Mondiali 2026, allarme razzismo sui social: casi aumentati di 13 volte rispetto al Qatar
I Mondiali 2026 fanno registrare un preoccupante aumento degli episodi di razzismo sui social network. Secondo i dati diffusi dal Servizio di Protezione dei Social Media (SMPS) della FIFA, durante la fase a gironi sono stati individuati 89.000 contenuti offensivi, un dato che rappresenta un incremento di tredici volte rispetto ai 6.700 casi registrati ai Mondiali del Qatar nel 2022, nonostante allora si fossero disputate meno partite (48 contro le 72 dell'edizione attuale).
Oltre 100 casi potrebbero sfociare in azioni legali
Il rapporto evidenzia che i messaggi a sfondo razzista hanno rappresentato l'11% di tutti gli abusi online rilevati, tre punti percentuali in più rispetto a quattro anni fa. L'SMPS sottolinea inoltre come sia aumentata la gravità dei contenuti pubblicati: oltre cento episodi hanno infatti superato le soglie legali necessarie per la preparazione di fascicoli destinati ad eventuali procedimenti giudiziari. Complessivamente sono stati analizzati più di sei milioni di post e commenti, con circa 225.000 contenuti sottoposti a revisione umana.

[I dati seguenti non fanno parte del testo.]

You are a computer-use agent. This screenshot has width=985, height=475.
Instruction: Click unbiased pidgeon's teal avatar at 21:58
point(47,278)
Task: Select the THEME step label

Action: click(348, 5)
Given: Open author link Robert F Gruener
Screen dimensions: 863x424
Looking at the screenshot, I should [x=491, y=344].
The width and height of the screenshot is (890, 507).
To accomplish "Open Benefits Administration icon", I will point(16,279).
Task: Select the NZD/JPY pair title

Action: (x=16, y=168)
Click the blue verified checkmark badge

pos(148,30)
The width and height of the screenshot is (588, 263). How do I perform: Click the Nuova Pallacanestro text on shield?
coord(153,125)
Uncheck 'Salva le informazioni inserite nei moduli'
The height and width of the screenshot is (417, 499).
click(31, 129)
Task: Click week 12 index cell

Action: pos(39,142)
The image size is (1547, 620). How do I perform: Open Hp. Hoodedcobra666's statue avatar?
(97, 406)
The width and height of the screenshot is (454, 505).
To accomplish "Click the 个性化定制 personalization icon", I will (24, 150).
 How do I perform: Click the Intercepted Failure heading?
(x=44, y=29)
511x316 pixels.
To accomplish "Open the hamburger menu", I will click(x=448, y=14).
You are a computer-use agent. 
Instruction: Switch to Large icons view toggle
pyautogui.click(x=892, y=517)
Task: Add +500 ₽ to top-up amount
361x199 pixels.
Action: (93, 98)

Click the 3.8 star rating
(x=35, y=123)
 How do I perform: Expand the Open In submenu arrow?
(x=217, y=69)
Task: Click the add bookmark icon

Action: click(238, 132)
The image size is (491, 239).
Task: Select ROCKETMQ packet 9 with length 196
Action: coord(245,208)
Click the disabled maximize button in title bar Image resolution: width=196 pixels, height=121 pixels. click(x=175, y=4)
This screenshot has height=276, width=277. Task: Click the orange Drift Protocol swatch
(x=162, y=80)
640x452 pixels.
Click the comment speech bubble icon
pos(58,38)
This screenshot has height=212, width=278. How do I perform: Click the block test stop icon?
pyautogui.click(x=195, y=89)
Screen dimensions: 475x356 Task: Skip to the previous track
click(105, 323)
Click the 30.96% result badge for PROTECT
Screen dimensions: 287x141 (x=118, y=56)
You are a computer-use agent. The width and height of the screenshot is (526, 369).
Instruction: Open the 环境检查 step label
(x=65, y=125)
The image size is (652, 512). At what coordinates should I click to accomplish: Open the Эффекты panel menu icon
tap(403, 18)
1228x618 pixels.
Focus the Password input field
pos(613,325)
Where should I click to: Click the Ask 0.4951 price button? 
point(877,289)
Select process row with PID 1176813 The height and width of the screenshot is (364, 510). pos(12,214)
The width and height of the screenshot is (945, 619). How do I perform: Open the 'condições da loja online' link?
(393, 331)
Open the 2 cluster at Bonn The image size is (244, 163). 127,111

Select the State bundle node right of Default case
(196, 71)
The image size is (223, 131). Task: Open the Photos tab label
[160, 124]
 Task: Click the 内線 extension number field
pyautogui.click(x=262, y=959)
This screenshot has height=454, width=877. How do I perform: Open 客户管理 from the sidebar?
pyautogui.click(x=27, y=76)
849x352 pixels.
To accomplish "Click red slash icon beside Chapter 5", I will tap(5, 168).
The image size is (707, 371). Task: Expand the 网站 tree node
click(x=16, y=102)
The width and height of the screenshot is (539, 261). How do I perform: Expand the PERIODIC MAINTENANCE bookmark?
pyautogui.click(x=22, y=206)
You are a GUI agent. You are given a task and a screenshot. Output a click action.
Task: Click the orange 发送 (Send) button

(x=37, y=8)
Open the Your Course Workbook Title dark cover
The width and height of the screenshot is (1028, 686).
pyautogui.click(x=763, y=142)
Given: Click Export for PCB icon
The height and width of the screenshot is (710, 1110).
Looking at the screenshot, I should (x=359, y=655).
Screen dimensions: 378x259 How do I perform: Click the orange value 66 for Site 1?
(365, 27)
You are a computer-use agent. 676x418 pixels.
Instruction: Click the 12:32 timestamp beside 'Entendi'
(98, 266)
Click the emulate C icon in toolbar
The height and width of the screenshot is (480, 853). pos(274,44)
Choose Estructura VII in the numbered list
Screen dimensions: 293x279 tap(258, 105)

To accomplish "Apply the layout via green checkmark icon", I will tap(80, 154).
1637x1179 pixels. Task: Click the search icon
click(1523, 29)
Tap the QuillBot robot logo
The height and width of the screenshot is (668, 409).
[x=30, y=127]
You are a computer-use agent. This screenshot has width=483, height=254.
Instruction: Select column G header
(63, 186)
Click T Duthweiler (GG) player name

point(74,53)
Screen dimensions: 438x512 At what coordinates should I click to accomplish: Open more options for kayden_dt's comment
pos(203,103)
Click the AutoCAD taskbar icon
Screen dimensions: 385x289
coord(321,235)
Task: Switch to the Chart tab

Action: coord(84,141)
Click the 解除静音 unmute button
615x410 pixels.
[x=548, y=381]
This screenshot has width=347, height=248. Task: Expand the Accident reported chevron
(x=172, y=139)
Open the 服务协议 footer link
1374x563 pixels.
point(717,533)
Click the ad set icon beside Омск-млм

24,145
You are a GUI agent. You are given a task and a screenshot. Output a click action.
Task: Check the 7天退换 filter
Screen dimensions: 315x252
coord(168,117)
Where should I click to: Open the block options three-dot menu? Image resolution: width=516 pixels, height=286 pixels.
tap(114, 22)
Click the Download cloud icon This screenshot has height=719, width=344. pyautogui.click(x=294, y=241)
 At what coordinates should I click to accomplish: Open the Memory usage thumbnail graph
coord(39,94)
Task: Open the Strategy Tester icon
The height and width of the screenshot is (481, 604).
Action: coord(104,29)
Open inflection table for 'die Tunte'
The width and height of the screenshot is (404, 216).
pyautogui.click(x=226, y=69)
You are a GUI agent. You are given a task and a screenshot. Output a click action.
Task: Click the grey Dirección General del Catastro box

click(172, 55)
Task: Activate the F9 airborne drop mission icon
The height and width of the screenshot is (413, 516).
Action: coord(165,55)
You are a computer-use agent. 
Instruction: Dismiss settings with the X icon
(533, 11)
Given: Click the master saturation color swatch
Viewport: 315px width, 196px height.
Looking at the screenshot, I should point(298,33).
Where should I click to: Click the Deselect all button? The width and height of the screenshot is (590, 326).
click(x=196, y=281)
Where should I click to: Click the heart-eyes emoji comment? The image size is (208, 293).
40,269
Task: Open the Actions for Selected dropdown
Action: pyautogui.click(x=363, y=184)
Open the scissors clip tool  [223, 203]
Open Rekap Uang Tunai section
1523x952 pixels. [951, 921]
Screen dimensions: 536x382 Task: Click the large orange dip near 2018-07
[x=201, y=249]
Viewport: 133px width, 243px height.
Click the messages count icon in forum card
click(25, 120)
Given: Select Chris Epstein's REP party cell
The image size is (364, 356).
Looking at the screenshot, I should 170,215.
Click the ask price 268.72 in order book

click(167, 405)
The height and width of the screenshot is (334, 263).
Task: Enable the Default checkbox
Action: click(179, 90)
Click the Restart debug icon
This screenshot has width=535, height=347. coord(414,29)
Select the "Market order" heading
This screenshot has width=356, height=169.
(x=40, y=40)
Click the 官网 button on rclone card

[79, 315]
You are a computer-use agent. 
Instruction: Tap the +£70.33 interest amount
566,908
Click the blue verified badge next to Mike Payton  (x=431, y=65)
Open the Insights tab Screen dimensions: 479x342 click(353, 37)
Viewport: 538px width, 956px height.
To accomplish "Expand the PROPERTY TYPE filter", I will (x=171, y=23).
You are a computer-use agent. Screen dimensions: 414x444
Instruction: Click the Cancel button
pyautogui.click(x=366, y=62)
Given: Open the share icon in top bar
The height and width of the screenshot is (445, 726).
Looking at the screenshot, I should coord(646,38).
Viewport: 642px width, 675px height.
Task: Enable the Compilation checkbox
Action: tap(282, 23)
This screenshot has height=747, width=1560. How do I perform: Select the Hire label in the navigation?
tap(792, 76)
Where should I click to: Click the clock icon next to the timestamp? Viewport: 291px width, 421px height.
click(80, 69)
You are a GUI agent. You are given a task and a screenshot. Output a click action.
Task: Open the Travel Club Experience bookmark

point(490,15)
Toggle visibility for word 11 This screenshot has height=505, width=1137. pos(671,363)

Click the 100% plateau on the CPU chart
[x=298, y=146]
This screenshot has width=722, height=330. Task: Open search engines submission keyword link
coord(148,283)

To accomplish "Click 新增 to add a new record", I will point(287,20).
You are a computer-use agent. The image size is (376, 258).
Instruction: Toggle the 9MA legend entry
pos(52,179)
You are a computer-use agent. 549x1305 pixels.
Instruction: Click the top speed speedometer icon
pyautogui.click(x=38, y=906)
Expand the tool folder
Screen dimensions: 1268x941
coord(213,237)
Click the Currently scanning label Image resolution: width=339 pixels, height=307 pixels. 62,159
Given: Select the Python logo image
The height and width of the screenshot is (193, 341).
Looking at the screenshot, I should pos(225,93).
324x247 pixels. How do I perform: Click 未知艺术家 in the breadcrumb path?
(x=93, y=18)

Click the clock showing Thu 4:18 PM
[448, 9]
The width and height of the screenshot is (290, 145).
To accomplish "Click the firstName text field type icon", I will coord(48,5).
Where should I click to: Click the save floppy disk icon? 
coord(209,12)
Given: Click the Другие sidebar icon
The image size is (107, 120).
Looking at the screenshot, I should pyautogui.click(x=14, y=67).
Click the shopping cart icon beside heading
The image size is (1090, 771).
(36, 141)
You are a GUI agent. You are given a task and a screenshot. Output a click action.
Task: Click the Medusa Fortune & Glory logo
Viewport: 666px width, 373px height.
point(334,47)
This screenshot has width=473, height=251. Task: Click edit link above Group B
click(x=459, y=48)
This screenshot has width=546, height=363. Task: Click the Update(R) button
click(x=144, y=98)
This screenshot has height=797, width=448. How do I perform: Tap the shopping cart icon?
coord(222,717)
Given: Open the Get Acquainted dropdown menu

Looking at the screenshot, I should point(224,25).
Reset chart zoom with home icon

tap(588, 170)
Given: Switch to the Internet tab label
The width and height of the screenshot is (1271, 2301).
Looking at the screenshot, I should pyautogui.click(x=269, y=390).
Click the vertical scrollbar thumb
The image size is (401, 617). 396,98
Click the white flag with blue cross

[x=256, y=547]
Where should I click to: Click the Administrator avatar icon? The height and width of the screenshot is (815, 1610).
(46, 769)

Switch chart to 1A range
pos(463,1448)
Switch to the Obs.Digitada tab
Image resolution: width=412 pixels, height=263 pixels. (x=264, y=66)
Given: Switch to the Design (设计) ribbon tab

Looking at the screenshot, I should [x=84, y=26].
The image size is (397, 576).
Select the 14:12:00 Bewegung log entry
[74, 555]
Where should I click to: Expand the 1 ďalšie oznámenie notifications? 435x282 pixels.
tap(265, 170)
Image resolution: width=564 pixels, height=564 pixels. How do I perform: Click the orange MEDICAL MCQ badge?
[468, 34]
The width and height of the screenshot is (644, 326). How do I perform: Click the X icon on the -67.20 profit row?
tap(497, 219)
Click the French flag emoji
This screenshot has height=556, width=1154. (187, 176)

I calciatori dell'Olanda tra le vittime degli insulti
Tra gli episodi più gravi segnalati figura quello che ha coinvolto l'Olanda dopo l'eliminazione ai rigori contro il Marocco. La Federazione calcistica olandese (KNVB) ha denunciato gli insulti razzisti ricevuti sui social da Justin Kluivert, Quinten Timber e Crysencio Summerville, tutti finiti nel mirino dopo gli errori dal dischetto. Nel bilancio finale dell'attività di monitoraggio sono stati individuati circa mille account da sottoporre ad approfondimenti, mentre 181.000 commenti d'odio sono stati rimossi o nascosti dalle piattaforme.